I stare at her. Negative energy seeps out of her. She’s beaten and bruised so deeply I can see her wounds if I dig past the hostile veneer. “I can’t, in good conscience, sit back and let an innocent woman pay for a crime she didn’t commit. I get nothing out of this except knowing I tried to help a human being who is alone in this world and who desperately needs someone in her corner. If you really don’t want my help, just say so now and we can go our separate ways. But if you want me to help prove your innocence, you need to lose the attitude and start talking.”

She shows no response; gives no indication that she is ready to do what I’ve requested. That is until she starts talking. “My first memory of my mother is a night when I was about four or five. We were living in this run-down sorry excuse for a home—a one bedroom flat in one of the worst areas in the city that was always littered with garbage and never cleaned. We had one bed between my mother, my sister and me. I was the youngest, so I often got booted to the floor.” She stops for a moment and glances down at the nail she’s picking.

Her eyes are still downcast when she begins again.

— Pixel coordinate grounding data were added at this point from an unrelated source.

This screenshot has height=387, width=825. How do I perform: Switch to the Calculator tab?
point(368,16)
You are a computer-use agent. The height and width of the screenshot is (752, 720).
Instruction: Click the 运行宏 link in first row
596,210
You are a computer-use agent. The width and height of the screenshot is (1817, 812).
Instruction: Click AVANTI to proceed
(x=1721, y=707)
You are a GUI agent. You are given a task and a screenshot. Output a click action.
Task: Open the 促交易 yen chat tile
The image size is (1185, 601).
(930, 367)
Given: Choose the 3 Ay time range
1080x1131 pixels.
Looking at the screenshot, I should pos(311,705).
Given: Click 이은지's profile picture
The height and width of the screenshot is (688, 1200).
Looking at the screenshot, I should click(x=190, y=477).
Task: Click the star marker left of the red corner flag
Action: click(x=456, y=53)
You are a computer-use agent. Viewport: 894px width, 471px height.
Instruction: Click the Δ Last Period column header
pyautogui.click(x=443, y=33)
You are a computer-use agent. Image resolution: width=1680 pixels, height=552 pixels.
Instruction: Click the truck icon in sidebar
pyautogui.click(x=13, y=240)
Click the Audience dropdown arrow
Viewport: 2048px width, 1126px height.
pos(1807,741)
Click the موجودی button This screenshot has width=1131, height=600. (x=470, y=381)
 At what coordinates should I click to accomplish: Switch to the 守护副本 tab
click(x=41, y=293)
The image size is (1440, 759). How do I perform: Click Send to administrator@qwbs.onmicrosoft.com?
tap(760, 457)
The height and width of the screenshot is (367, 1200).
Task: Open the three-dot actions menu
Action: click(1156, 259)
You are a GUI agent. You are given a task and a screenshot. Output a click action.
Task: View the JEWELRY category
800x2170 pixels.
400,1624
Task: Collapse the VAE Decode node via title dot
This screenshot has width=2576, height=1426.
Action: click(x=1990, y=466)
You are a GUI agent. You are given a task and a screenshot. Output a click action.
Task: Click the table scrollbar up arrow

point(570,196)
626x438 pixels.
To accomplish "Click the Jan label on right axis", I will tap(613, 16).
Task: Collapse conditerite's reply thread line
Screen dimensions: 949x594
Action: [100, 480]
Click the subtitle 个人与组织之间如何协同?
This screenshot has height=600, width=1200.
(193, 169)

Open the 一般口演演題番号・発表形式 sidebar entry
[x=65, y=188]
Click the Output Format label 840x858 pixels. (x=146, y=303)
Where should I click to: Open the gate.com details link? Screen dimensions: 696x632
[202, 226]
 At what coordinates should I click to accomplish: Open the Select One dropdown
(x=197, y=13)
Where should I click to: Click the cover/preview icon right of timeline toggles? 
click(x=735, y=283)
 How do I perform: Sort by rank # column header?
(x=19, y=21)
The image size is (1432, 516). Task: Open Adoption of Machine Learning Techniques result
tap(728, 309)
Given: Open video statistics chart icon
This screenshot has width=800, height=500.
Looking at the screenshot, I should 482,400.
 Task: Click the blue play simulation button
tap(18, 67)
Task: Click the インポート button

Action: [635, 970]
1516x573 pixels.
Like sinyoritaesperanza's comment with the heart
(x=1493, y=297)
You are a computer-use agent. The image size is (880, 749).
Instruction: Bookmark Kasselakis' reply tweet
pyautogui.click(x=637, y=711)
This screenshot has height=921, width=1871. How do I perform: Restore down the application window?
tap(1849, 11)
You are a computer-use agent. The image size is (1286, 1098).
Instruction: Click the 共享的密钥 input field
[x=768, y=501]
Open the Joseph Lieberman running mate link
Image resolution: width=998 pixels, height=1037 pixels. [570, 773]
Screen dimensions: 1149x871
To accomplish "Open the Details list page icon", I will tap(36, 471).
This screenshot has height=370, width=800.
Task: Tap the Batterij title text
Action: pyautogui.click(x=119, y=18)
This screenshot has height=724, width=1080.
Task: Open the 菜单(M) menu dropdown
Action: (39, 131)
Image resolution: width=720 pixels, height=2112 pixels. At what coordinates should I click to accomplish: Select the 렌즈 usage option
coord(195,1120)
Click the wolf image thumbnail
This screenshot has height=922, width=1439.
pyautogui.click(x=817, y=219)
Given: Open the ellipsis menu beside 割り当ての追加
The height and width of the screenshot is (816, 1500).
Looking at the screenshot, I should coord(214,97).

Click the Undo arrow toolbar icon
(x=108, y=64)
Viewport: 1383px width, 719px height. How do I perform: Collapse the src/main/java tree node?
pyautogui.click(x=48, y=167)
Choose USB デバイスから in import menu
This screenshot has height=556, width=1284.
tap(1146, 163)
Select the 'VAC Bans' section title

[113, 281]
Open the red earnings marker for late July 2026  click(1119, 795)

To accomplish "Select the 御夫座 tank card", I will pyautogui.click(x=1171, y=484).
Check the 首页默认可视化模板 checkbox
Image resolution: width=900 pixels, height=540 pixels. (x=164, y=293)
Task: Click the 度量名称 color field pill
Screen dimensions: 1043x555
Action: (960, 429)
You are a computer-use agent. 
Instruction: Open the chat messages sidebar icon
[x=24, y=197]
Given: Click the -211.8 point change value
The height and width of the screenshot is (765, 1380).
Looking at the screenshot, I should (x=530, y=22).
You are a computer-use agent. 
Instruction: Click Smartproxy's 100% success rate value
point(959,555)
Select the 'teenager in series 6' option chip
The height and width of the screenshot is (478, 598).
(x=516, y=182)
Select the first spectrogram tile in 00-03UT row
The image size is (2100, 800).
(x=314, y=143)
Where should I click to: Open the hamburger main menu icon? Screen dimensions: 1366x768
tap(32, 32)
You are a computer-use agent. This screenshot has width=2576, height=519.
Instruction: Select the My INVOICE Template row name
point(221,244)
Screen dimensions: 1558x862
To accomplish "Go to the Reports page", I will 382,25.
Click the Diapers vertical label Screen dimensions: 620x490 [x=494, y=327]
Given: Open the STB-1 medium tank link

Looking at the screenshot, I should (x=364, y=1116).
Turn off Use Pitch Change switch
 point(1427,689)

“This particular night, she left Glenda and me home alone. When she returned in the middle of the night, she had a man with her and they woke us up and told us to get out of the bed.” She gives me her eyes again. The hard glint I see there takes my breath away. “So they could have sex. I didn’t want to leave the bed. It was winter and cold, and we didn’t have another blanket, just a thin sheet. The guy got angry with me. He picked me up and threw me out of the bedroom.” Her voice doesn’t crack. She doesn’t break down. Instead, she remains steady while she tells her ugly story. The only indication of her emotions is the hard, cold look in her eyes. “My mother laughed. She fucking let that animal throw her child out of the only bed they had and she laughed before she fucked him.” She leans closer to me. “To say I hated my mother doesn’t even cover it. She ruined my life at school. I was bullied because I was one of the ‘Spiers Sisters’. We were often sent to school in dirty clothes, with filthy hair and no food. The assholes there beat us up physically and emotionally. I left school with no friends and tried to build a life in spite of what my mother did. But she ruined my adult years too. Always hounding me for money and shit. Causing problems between my husband and me.” Her nostrils flare and her jaw clenches. “But I didn’t murder her. I was too busy running around trying to make her love me; I didn’t have time to be plotting her death. Because you see, I didn’t know how much I hated my mother until after her de

ath. Before that, I didn’t know what I felt about anyone. I simply existed and tried to get through each day.”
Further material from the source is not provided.